Before we look at the first LED schematic, let’s determine the appropriate power source and maximum power usage for a pumpkin candle replacement.

Selecting the LED Light Power Source

It is possible to use a wall wart AC adapter to cheaply power the pumpkin LED lighting. However, the cords may present a trip hazard on a dark Halloween evening. It is also possible, although unlikely, that an exposed connection or wire might also pose an electrocution hazard in rainy or wet conditions. Therefore, for the purposes of this science project, we’re going to stay away from electrical outlets.

Standard 9 volt alkaline batteries are readily available, relatively affordable, and compact. Except under bizarre circumstances, they don’t pose an electricution hazard. A 9V battery fits nicely in a pumpkin. Therefore, a 9V battery will be the power source for the LED pumpkin lights.

Determining Maximum LED Circuit Power

The label on the Funkins artificial pumpkin states that candles can’t be used, due to the risk of fire. Polyurethane releases nasty toxic gases when burned, so you really don’t want to put a candle in there.

Warning label on Funkin artificial pumpkin.

Warning label on Funkin artificial pumpkin.

The final sentence on the warning label is pretty funny. “To be used for decoration purposes only.” I racked my brain trying to come up with the other possible uses for an artificial pumpkin. Floatation device? Soccer ball? Have people tried to make a pie out of it? (Mmmm, chewy.)

I tested the temperature of a single, unenclosed candle at 10 cm directly above the flame. The temperature was 180 Fahrenheit!

In past Halloweens, you may have noticed the browning of the top of a naturally moist pumpkin. You can imagine how dangerous it would be to put a candle in a dry, flammable, enclosed space like an artificial pumpkin. Don’t do it!

Surprisingly, candles are inefficient light sources (0.3 lumens per watt). That is, candles produce far more heat than light.

The much maligned incandescent bulb (15 lm/w) is 50 times more efficient of a light-source than a candle. Depending on whom you believe, an average white LED is approximately 100 times as efficient (30 lm/w) than a candle.

The Funkins manufacturer states that a lightbulb up to 5W is acceptable. Unfortunately, we can’t simply double that wattage for the efficiency gains of an LED over a lightbulb.

Here’s why: LEDs release most of their waste energy as heat (80%), whereas incandescent bulbs release most waste energy as infrared (73%) and only some as heat (19%).
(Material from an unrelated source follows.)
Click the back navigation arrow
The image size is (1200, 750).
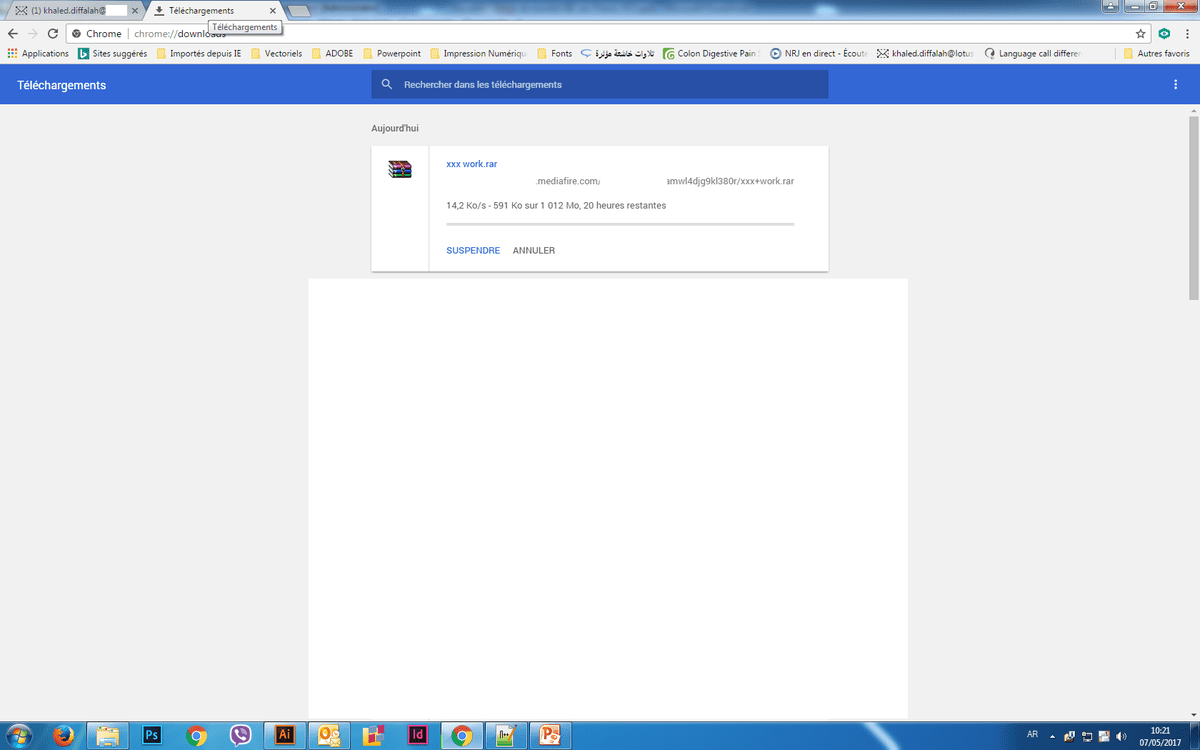[x=12, y=33]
I’m not going to bother to attempt to calculate how much of the infrared energy is absorbed by the pumpkin and turned into heat. To be on the safe side, I am going to assume the artificial pumpkin is safe from the heat of an LED light source of up to 1.19 watts of power (19%/80% * 5W).
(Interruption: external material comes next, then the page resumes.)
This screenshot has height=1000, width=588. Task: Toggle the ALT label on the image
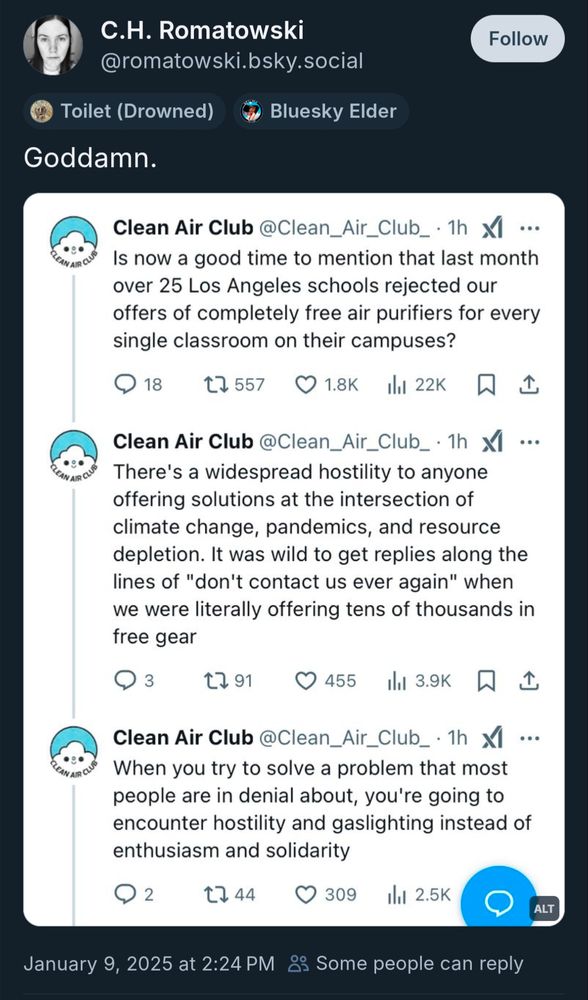[541, 910]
By choosing a relatively small amount of power usage, the temperature in the artificial and real pumpkins will be much lower than when using a candle. Furthermore, if we keep the circuit below 0.9 watts, the standard alkaline battery capacity (540 mAh) should last for at least 5 hours.
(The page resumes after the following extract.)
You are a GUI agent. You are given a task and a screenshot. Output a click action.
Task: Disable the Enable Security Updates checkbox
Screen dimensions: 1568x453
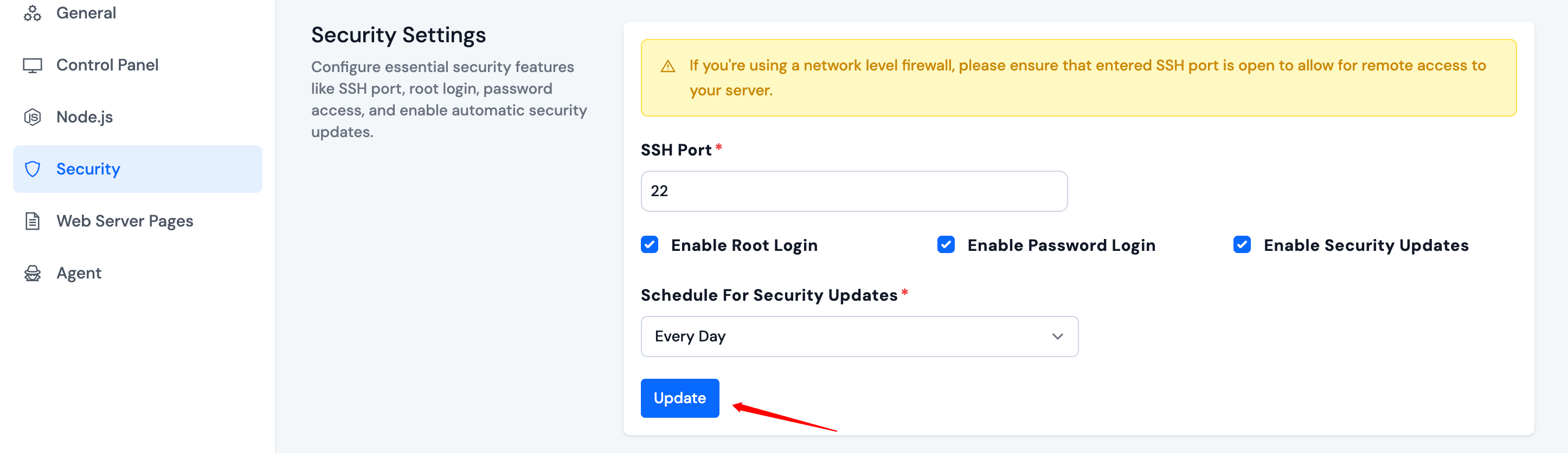click(1242, 244)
0.9W / 9V = 0.1 A = 100 mA
540 mAh / 100 mA = 5.4 hours

Web Article vs. Book

Depending on your background and tenacity, the remainder of this web article will provide enough content for most people to make the LED candles. However, for the sake of brevity, this web article doesn’t provide deep dives on batteries, resistors, LEDs, multimeters, and solderless breadboards.

In my book, Robot Building for Beginners, I assume you know nothing about electronics. Chapters 7 through 13 provide step-by-step instructions and explanations as to how to build an LED circuit, test it, and modify it.

After reading this article, if you’re interested in building the circuits but need a bit more help coming up to speed on electronics, buy the book.

The First LED Circuit

To begin, let’s start with a single LED.

A schematic with a 9V battery, 470 ohm resistor, and a single LED of any color.

An LED schematic with a 9V battery, 470 ohm resistor, and a single LED of any color.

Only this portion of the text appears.